Persona 5 Story Details Revealed
Far bigger in scope than anything that has come before it.
I think that it is safe to say that with Persona 5, Atlus have finally entered, for the first time throughout their existence, AAA game development. The scope of the game seems to be simply massive, far beyond anything that has ever been achieved by any JRPG before, and, as is typical for the series, the game also looks like it will be able to provide some thought provoking social and psychological insight and commentary.
The new Persona 5 feature in Famitsu has revealed loads of more information about the game. For instance, the game’s director, Katsura Hashino, has confirmed that Persona 5 will continue along with the more ‘episodic’ format of storytelling that Persona 4 started- this means that there is no overarching threat or objective that is guiding the characters, with the game instead choosing to focus on their immediate motives and adventures, until the final objective of the story is revealed. This structure worked wonderfully with Persona 4, and addressed all of the pacing issues with Persona 3, so it should work fine with Persona 5 as well.

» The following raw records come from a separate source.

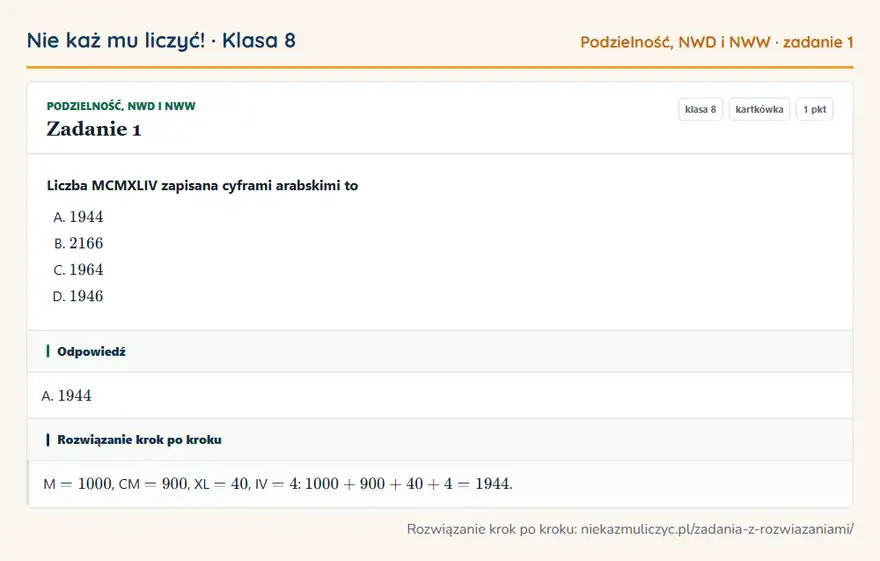Select answer option D. 1946
Image resolution: width=880 pixels, height=561 pixels.
[x=78, y=296]
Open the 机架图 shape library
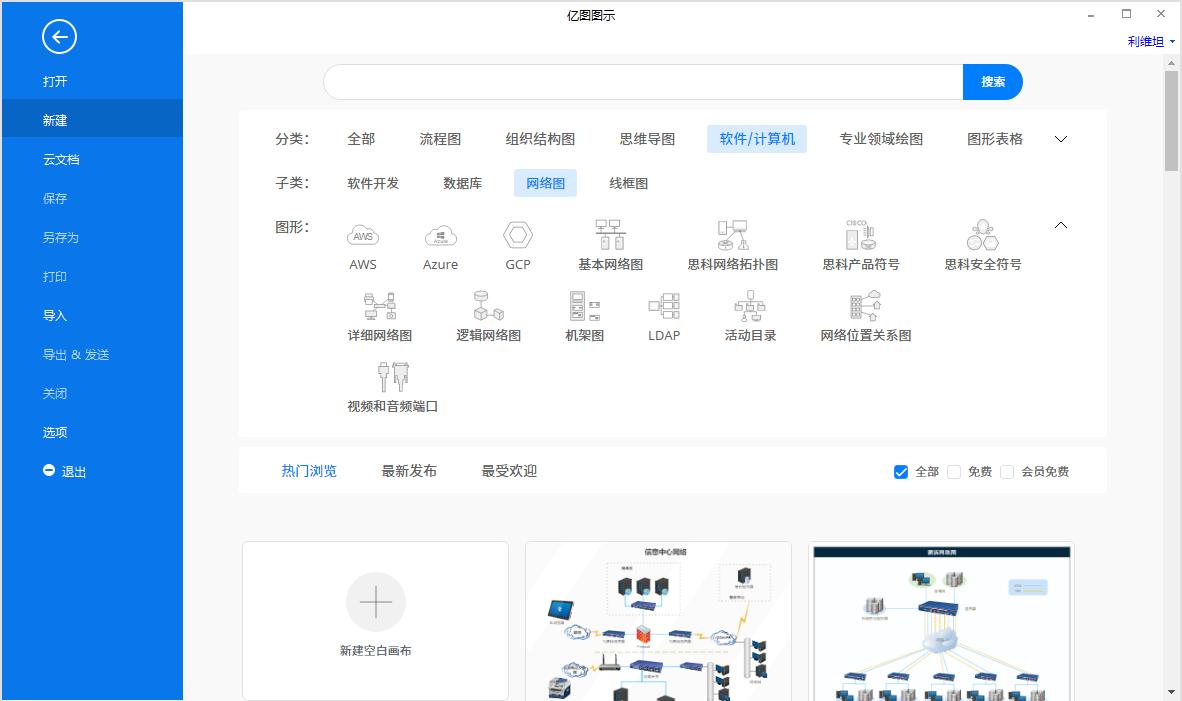Screen dimensions: 1182x701 tap(582, 305)
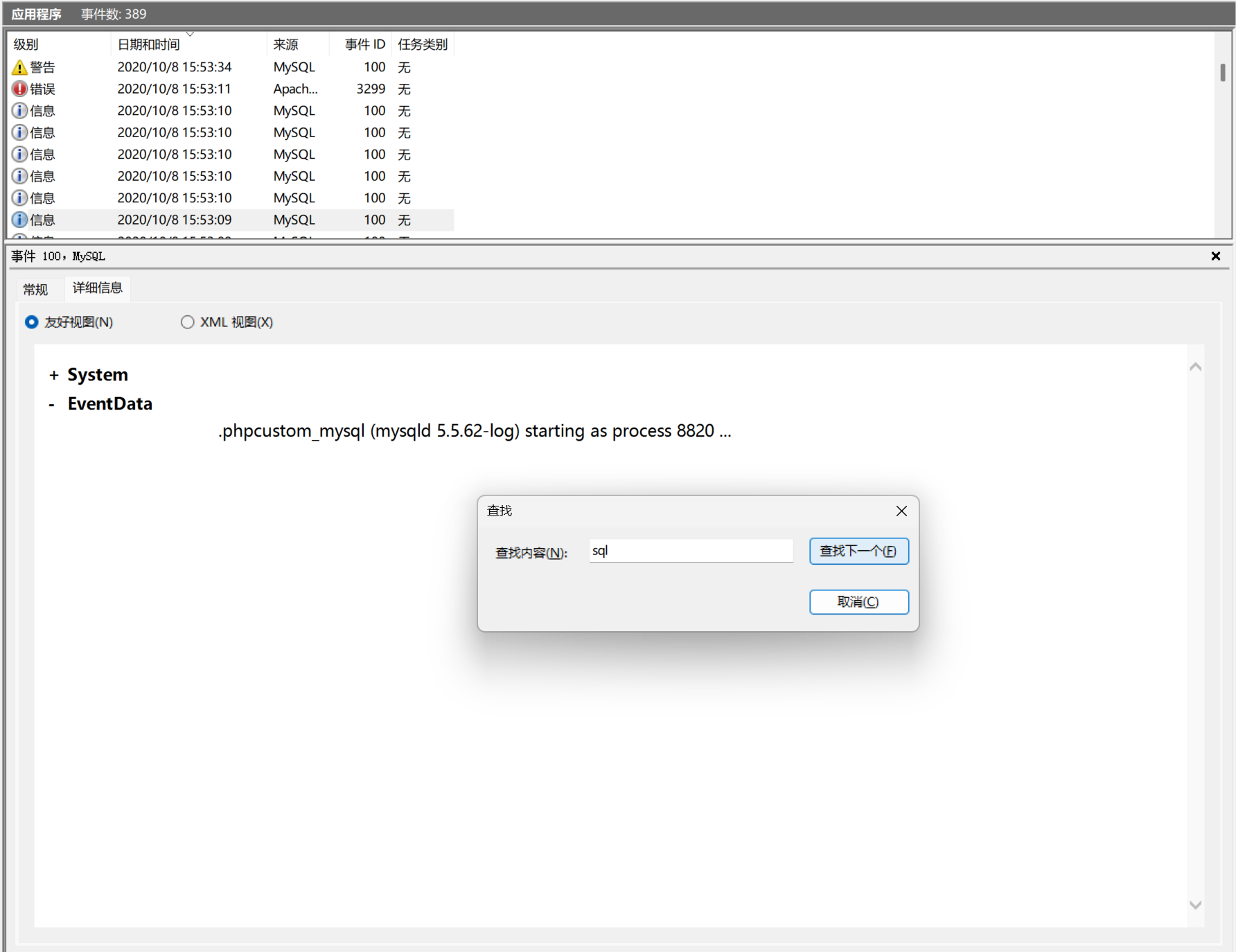Open the General (常规) tab
This screenshot has height=952, width=1236.
[x=35, y=289]
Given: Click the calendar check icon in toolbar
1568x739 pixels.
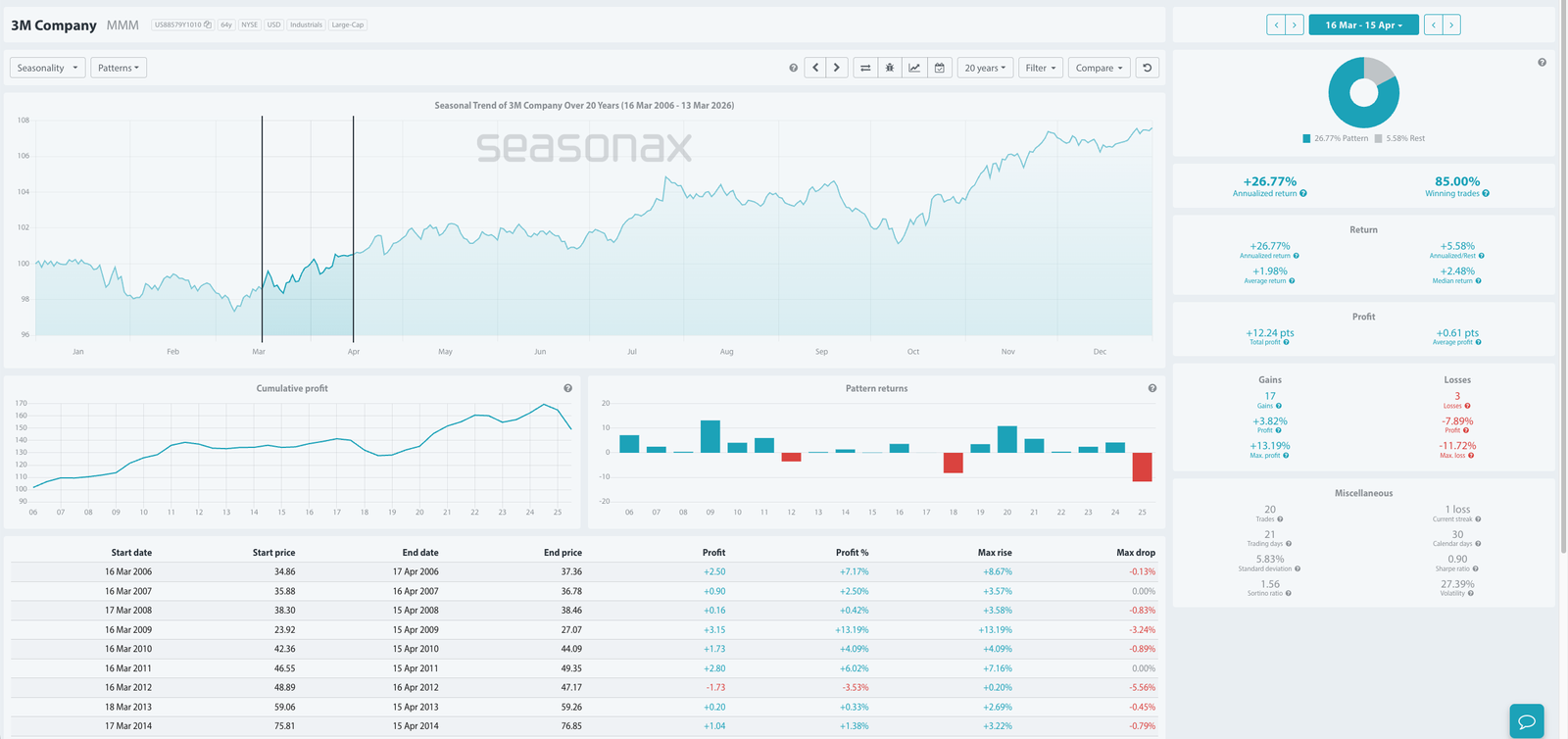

He also confirmed that this overarching story is the mystery behind a phone application called “Isekainabi” (“Otherworldnavi” or “Parallel World Navigation”). Using this app, the main characters discover the location of their targets and are able to infiltrate the other world known as “Palace” to steal the hearts of “rotten people.” Palace itself provides the ‘alternate dimension’ where the paranormal events of Persona 5 occur- all the ‘dungeons’ of the game will probably be within Palace.
The game will also focus on much more intimate characterization and character building – and considering the strength of Persona games has always been its characters, this is good news – with each of the playable characters feeling troubled, repressed, and as though they have lost their way. The game’s events are set into motion because of this dissatisfaction, with the cast deciding to reform society and break out of the binds that society’s corruption imposes on them.
Hashino also confirmed that social interactions are back in some way- the texting system shown off in the newest trailer is one aspect of social links, and it will allow players to personalize and expand other characters’ stories.
Finally, Hashino once again stressed on the scope of the game- it is far beyond anything that Atlus have attempted before, and it requires a lot more time and attention to ensure Persona 5 will meet the series’ standards. This is, above all, the reason for the game’s delay.
Persona 5 will launch in 2016 for the PS4 and, yes, PS3.